**Consignes:**
(A) Dans le texte sur Souccot, relevez les « bergers d'Israël » que l'enseignement du Zohar désigne comme invités.
(B) Poursuivez le texte sur Souccot à la suite de sa dernière phrase.

**Extrait du texte:**

- - -

Convocation d’automne. C’est ainsi qu’il faut vivre la suite des grandes fêtes du premier mois de l’année juive, Tishri, en commençant par Rosh haShana et Yom Kippour et en culminant avec Souccot. Étrange célébration que celle-ci, l’ainsi nommée « fête des cabanes » tant le fragile édifice qui la caractérise en est un lieu majeur. De fait, elle est, pour la loi juive, le lieu de toute activité, plus, de toute vie, pendant la semaine de fête. Souvenir du long voyage dans le désert des Hébreux sortis d’Égypte, elle incarne les « nuées de gloire » qui entourèrent et protégèrent le camp pendant cette période de quarante années, jusqu’à l’entrée sur la terre promise par D-ieu à Son peuple. Elle constitue, de la même façon, une sorte de sanctuaire, éternel et indestructible en dépit – ou peut-être du fait – de sa fragilité visible. Une lumière spirituelle infinie y apparaît, relèvent les textes kabbalistiques qui dénomment ce degré Makifim deBina, comme un éclairement venu de l’essence Divine enveloppant celui qui s’y trouve à l’instar de la soucca elle-même. Autant dire que s’y trouver, même pour un court moment, n’est jamais un acte simple.
Une telle prise de conscience est d’autant plus urgente lorsqu’on se réfère à l’enseignement du Zohar selon lequel des « invités » s’y présentent chaque jour. Ce sont, dit-il, les « bergers d’Israël », ceux qui en furent, chacun en son temps, le guide et l’âme: depuis Abraham, Isaac, Jacob jusqu’à Moïse et au roi David. Dans la tradition hassidique, au côté de ceux cités, d’autres sont également présents soir après soir: le Baal Chem Tov, fondateur du hassidisme, son successeur, le Maguid de Mezeritch etc.

- - -

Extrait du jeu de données
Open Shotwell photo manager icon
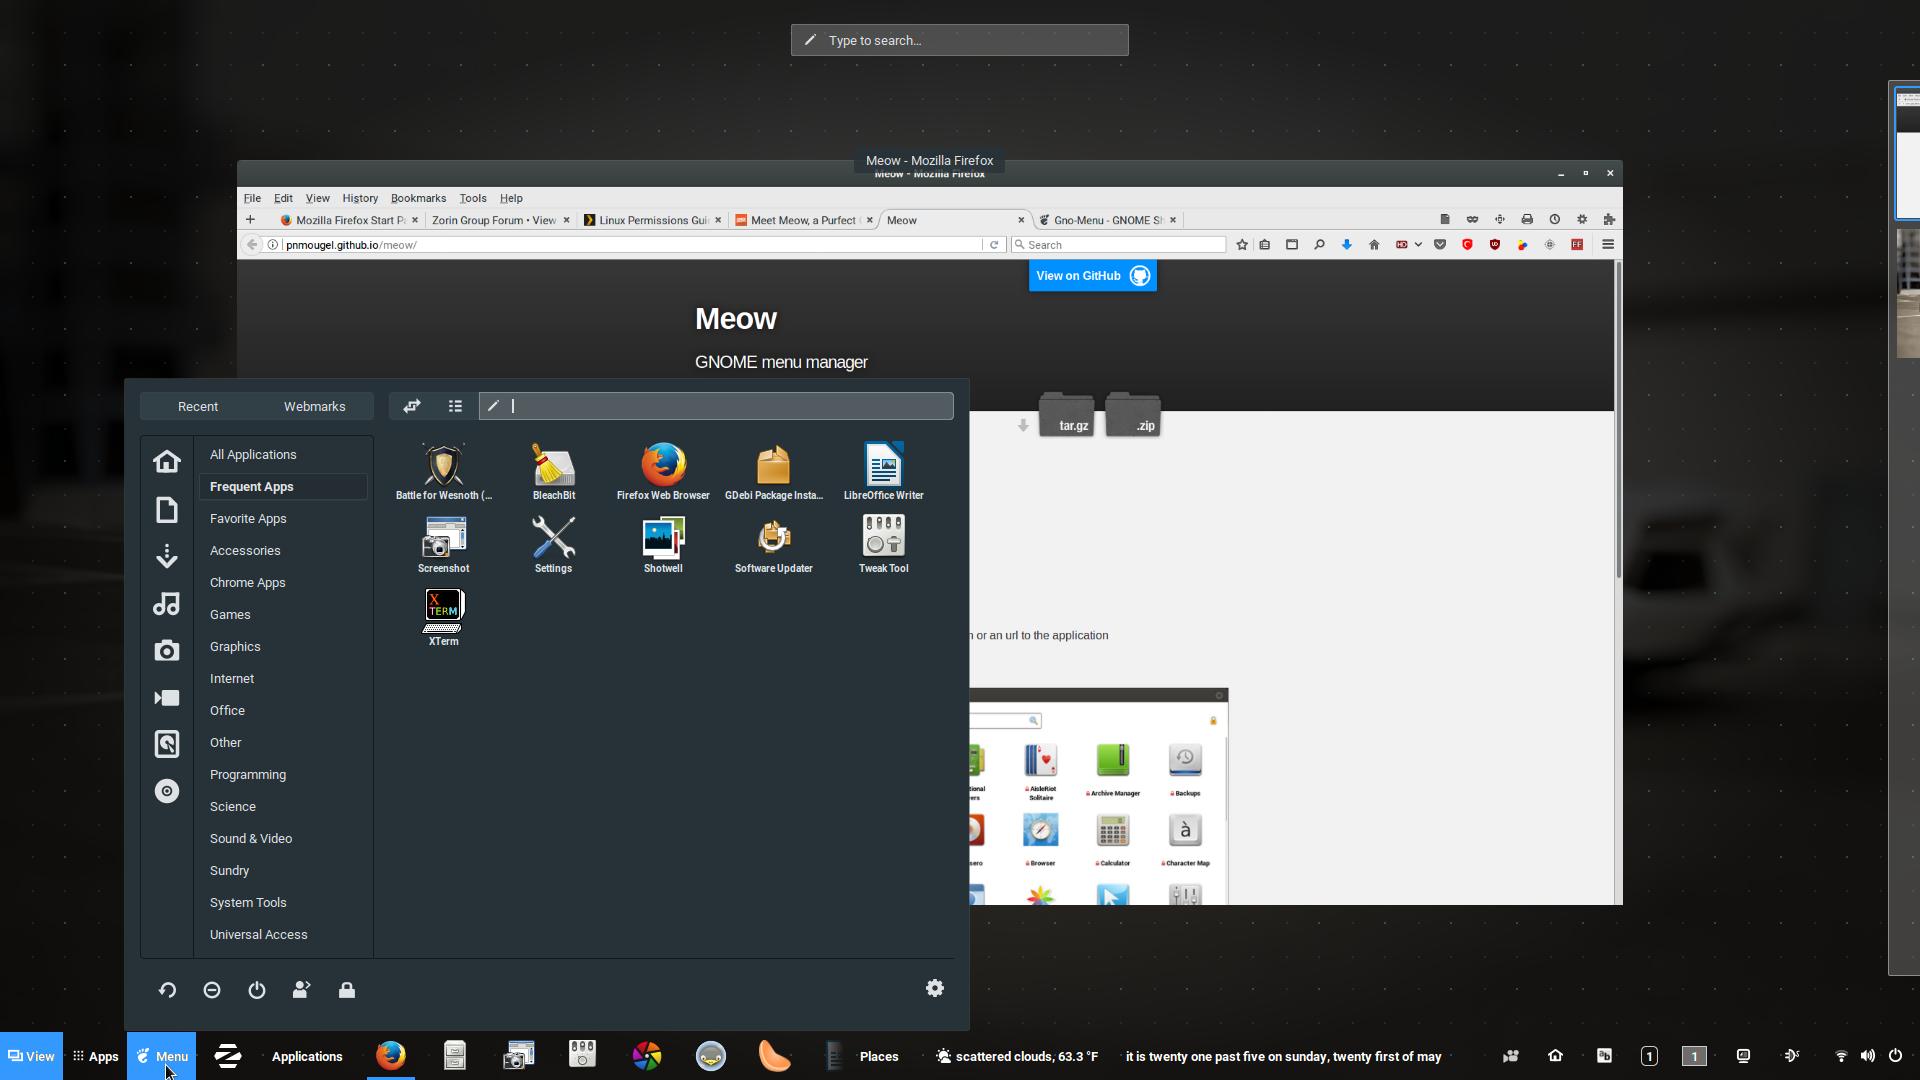(x=662, y=543)
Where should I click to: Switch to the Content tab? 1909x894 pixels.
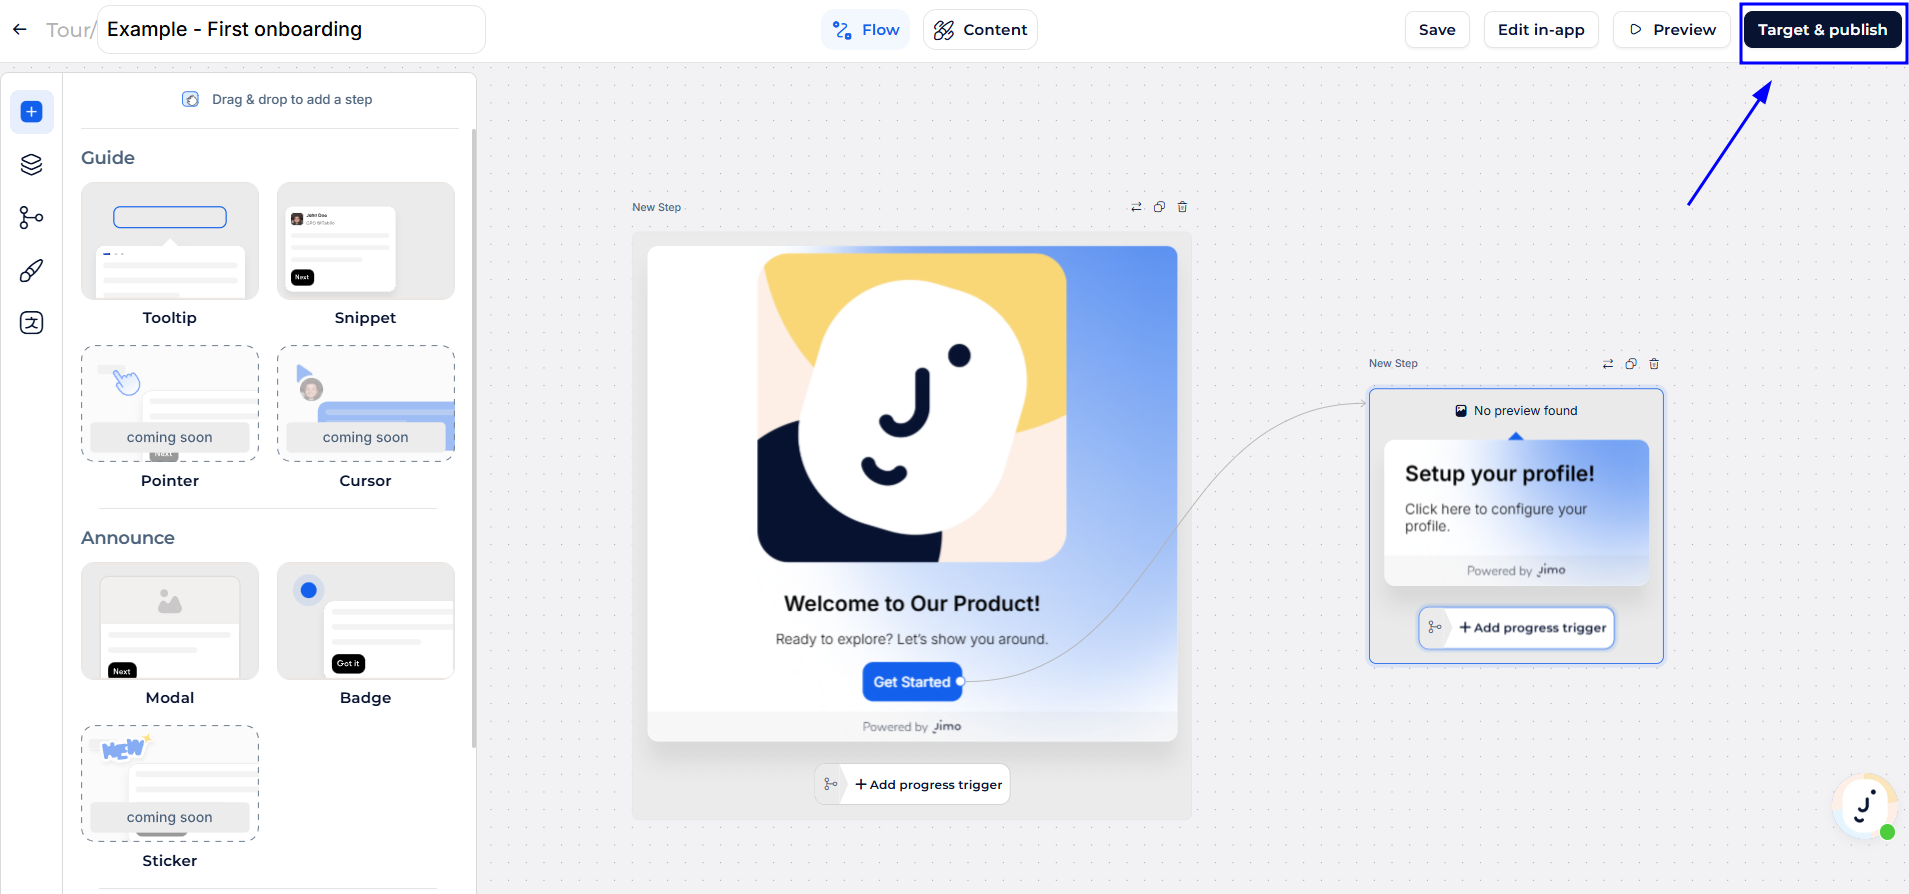click(x=980, y=30)
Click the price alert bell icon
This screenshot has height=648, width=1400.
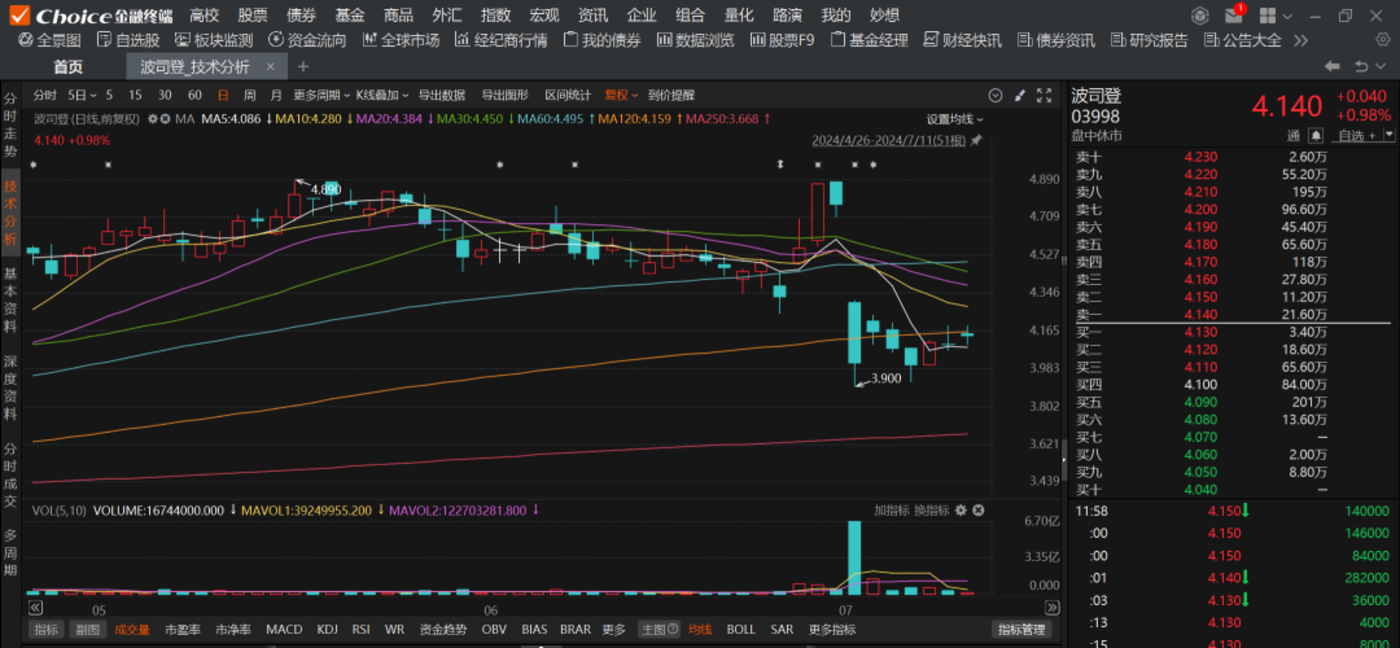(1316, 135)
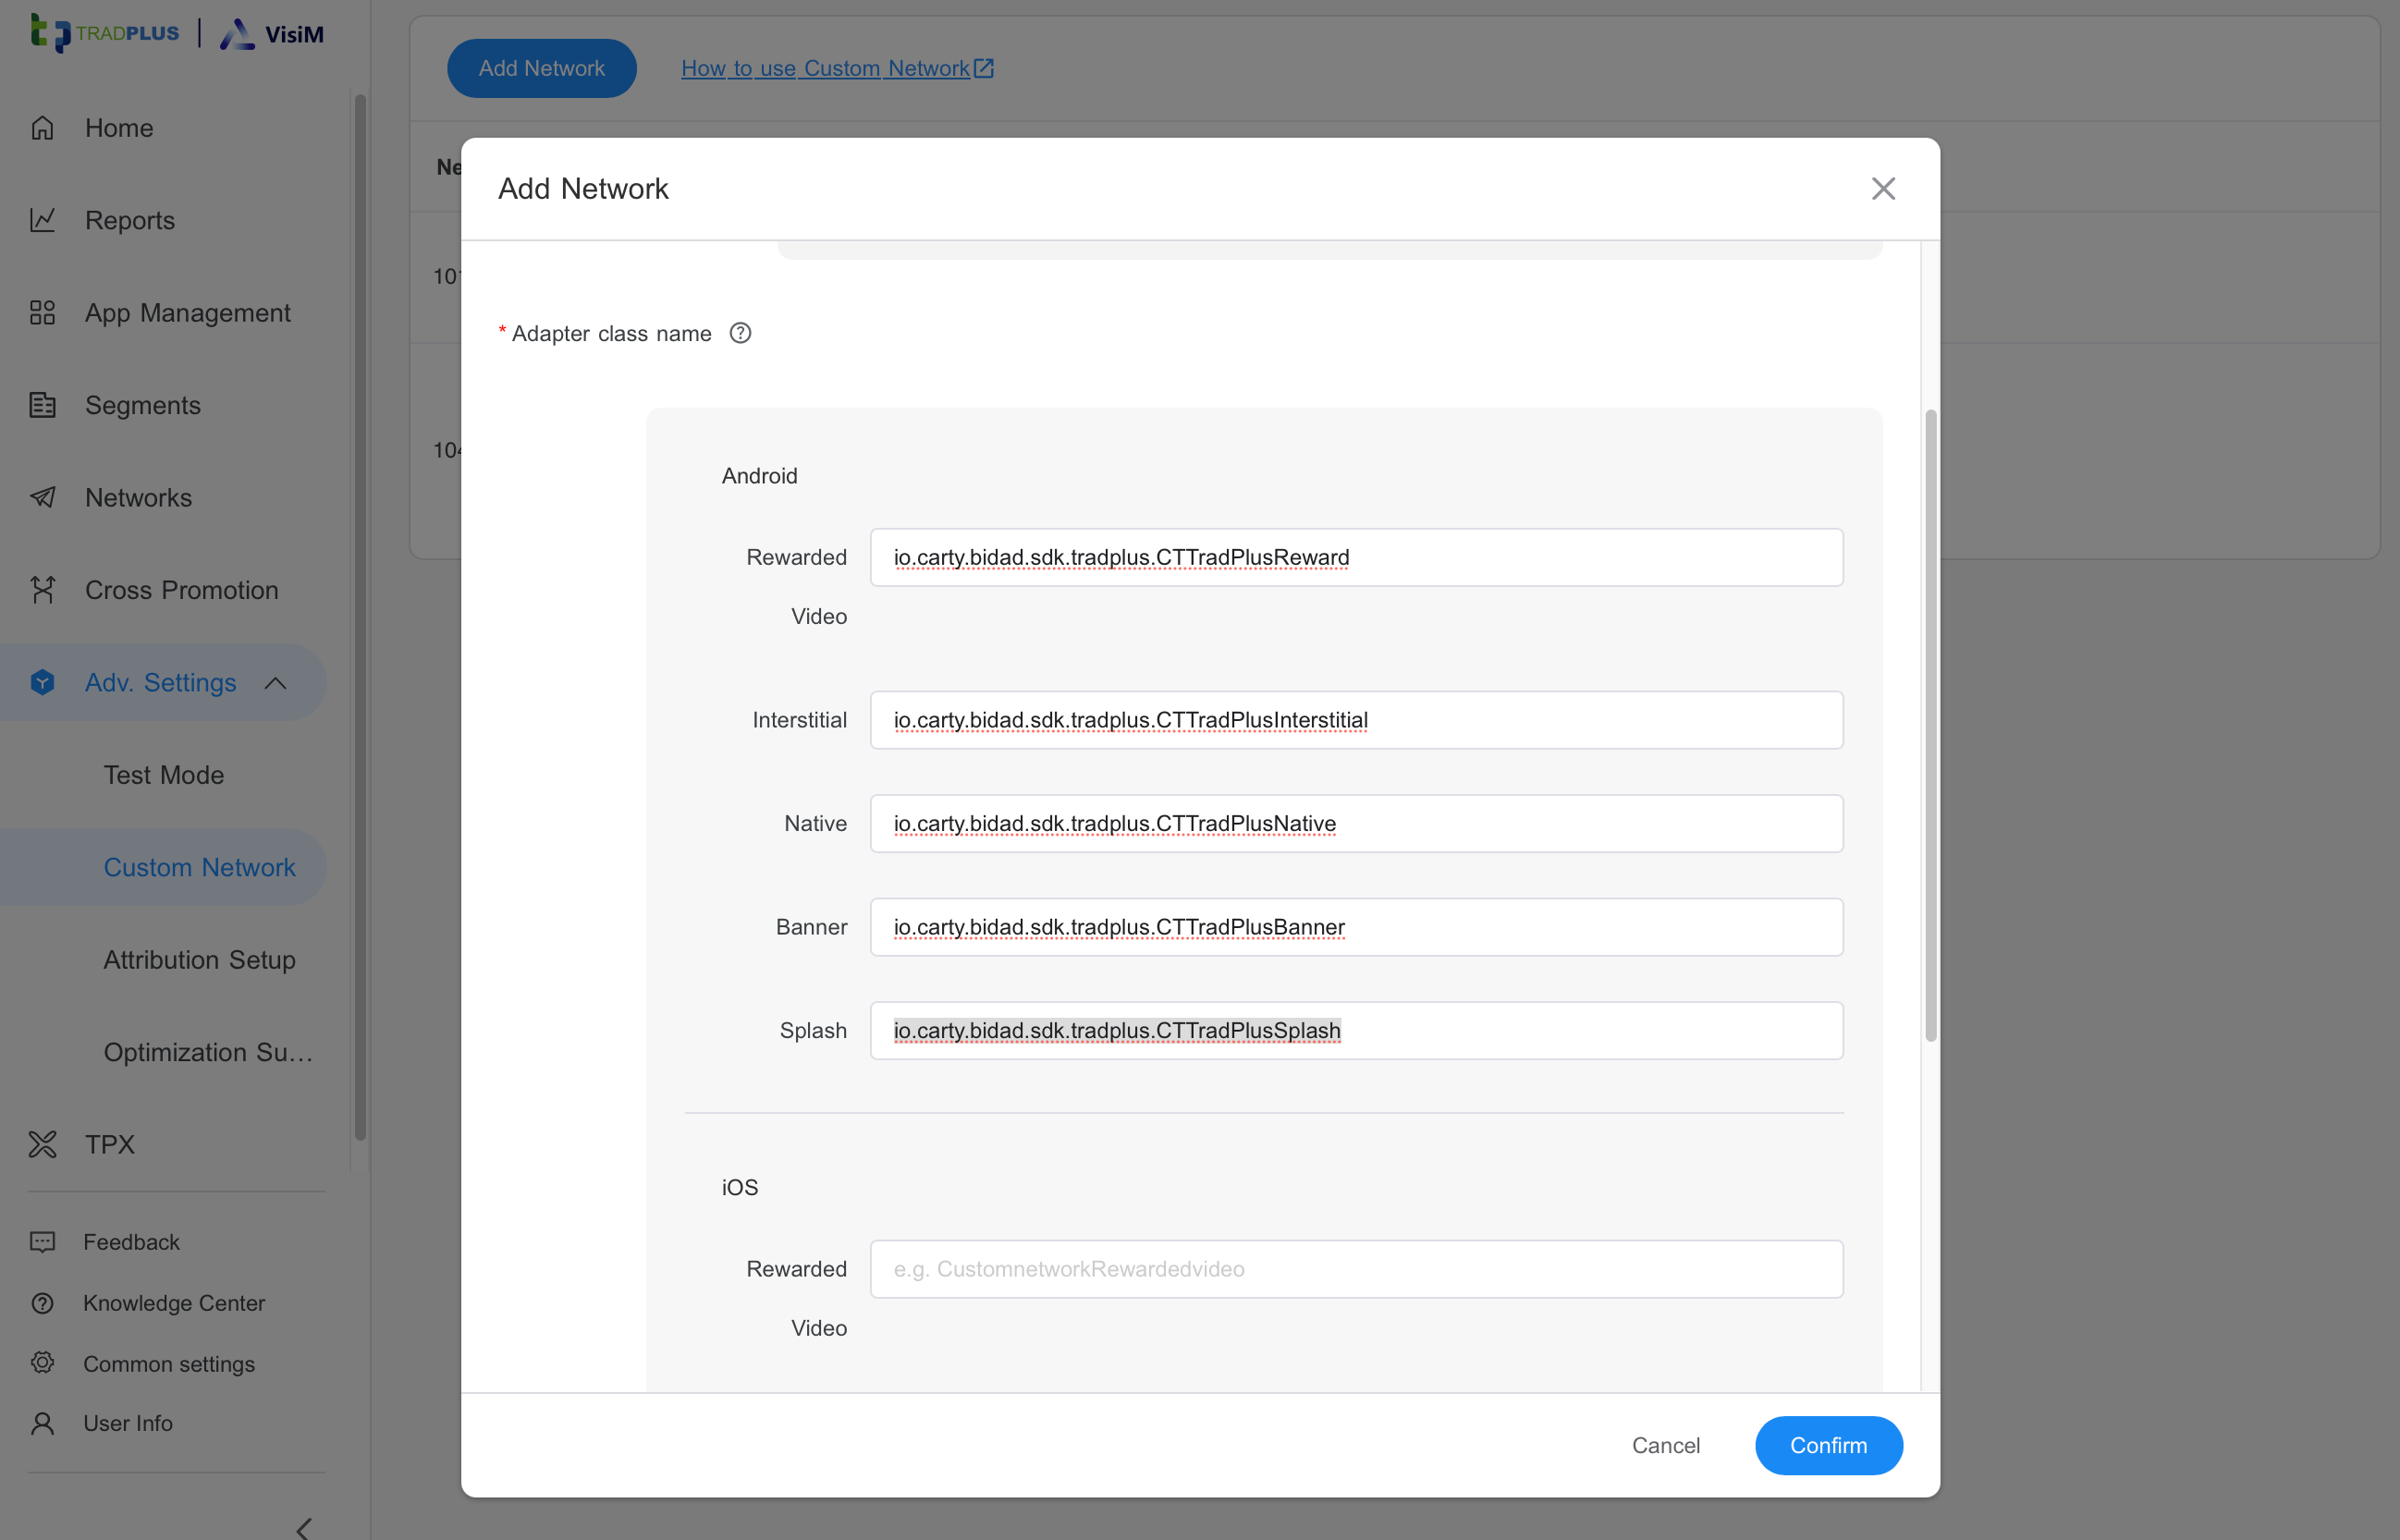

- - -

**Réponses:**
(A) Abraham, Isaac, Jacob, Moïse, le roi David

(B)
L’événement spirituel est décrit avec précision. Dans les deux cas, ce sont tous ces personnages qui viennent dans la soucca. Certes, dans les nombreuses communautés qui ont coutume de prononcer des paroles rituelles de bienvenue à destination du personnage du jour, un seul est cité à chaque fois: le premier jour, Abraham, le second, Isaac etc. Cependant, cela ne signifie pas que celui-là seul est là. Simplement, il est l’invité principal du jour et lui apporte sa coloration particulière tandis que les autres le suivent. C’est dire que, si la portée spirituelle de cette présence constitue une dimension globale supplémentaire de la fête de Souccot, l’invité du jour y ajoute un élément porteur de puissance et d’enseignement. Et, puisque deux « invités » partagent chaque jour cette prééminence, celui du Zohar et celui de la tradition hassidique, il est clair qu’ils possèdent un point commun qui sous-tend cette présence conjointe.
Laissons donc la fête de Souccot commencer. Laissons-la prendre son envol en son premier jour, éclat de joie après la solennité qui avait prévalu jusque-là. Deuxième soir de fête: c’est au tour d’Isaac et de son correspondant hassidique, le Maguid de Mezeritch, de conduire les « invités » dans chaque soucca.
Isaac : deuxième des patriarches et si différent de son père Abraham, invité de la veille. Celui-ci incarnait la bonté; il fut celui qui voyagea constamment, quittant même la terre de Canaan où D-ieu l’avait conduit. Isaac est l’homme qui fut presque sacrifié, sauvé in extremis par l’intervention Divine et remplacé par un bélier sur l’autel. En cet instant, il s’éleva vers le spirituel de manière absolue. De ce jour il est considéré comme « une offrande parfaite » et ne doit plus quitter, lui, la terre sainte.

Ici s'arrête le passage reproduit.